Don't spend a lot of time on this. I'm certain I could bang it out myself; but maybe there's an answer out there that someone already knows.
Say we use Dedekind cuts to construct the reals. Addition is fine and the proof that a set bounded above has a supremum is just lovely. Then we get to defining multiplication and all hell breaks loose - not that there's anything deep or really difficult about it, but at the very least the elegance is lost in a mass of special cases.
So I say to myself this is just because of the historical accident that people figured out how to extend the positive rationals to the rationals before considering completeness; why not get completeness first?
So the plan is to use Dedekind cuts of positive rationals to construct the positive reals, and then go from there to the reals. (In all of this "positive" may mean strictly positive or non-negative, whatever works.)
This leads to at least one question: For what values of whatever and the construction can one prove the following theorem?
Theorem If $F$ is an ordered field then the set of positive elements is a whatever.
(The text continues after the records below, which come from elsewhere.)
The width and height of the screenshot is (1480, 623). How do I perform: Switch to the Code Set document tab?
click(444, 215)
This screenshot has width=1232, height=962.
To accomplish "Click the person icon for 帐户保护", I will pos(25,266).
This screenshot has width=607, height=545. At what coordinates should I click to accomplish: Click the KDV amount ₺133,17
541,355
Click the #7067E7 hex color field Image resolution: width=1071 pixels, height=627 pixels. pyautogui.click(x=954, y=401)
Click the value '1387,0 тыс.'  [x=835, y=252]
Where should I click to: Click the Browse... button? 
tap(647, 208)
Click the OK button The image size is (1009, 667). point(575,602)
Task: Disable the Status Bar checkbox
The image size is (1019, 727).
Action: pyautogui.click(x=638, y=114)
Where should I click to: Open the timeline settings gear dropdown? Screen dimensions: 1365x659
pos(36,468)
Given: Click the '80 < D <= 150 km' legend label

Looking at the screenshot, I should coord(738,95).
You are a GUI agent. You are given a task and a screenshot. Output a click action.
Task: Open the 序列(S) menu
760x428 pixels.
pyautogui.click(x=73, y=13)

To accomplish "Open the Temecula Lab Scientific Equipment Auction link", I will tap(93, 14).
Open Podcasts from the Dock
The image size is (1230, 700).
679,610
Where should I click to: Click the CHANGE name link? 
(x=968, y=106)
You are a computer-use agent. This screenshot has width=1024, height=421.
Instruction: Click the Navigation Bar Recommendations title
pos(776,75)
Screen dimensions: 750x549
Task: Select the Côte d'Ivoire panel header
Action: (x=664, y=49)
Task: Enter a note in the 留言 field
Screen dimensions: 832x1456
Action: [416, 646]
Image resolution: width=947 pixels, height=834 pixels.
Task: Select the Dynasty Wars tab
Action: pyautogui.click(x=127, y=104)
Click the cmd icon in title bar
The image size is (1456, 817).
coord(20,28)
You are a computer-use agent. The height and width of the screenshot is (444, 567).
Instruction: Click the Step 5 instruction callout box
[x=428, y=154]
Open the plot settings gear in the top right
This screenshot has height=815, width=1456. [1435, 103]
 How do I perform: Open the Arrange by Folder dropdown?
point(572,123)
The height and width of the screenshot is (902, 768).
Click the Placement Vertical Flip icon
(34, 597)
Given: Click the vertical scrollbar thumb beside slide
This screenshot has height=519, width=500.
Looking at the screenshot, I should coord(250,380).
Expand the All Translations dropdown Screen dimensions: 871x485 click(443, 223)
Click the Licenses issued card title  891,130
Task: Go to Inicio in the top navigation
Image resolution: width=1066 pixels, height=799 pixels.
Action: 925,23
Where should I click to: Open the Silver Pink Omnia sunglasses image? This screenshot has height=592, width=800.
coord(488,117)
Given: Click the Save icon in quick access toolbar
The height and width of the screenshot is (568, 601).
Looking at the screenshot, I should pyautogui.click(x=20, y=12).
Conversely, given a whatever $P$, the construction gives an ordered field $F$ such that $P$ is (isomorphic to) the set of positive elements of $F$.
Or if there is no such general theorem we could be more specific. Say $P$ is the set of positive reals. I can think of at least two constructions that do in fact lead from $P$ to $\Bbb R$; the question is what do I need to prove about $P$ in order to prove that the result is in fact $\Bbb R$.
One construction would be to say that a real is just an element of $P$ with a plus or minus sign attached. This seems likely to lead to the sort of special-casing that we're trying to avoid (already when we think about $0$ we see we need to add a special clause to the effect that $+0=-0$; blech).
Another construction is to regard $(a,b)\in P^2$ as representing the real $a-b$. So we'd define $(a,b)\sim(c,d)$ if $a+d=c+b$, we'd define the sum and product of elements of $P^2$ in the obvious way (in particular $(a,b)(c,d)=(ac+bd,ad+bc)$), show these operations lift to the quotient $P^2/\sim$ and be on our way.
I kind of like the second construction. What do I need to prove about $P$ to show that $P^2/\sim$ is an ordered field with positive cone $P$?